• **Description of the task**
Each line of the records below that holds "agent" should be copied out.

• **Records for this exercise**
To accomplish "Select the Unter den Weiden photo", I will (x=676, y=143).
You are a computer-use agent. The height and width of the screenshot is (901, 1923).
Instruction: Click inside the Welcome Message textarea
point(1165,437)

...

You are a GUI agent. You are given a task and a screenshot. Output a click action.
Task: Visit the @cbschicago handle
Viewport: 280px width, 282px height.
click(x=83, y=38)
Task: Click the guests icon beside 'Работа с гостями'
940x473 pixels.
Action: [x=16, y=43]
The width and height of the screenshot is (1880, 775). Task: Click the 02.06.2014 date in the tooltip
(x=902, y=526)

• **Reply**
You are a computer-use agent. The height and width of the screenshot is (901, 1923).
You are a GUI agent. You are given a task and a screenshot. Output a click action.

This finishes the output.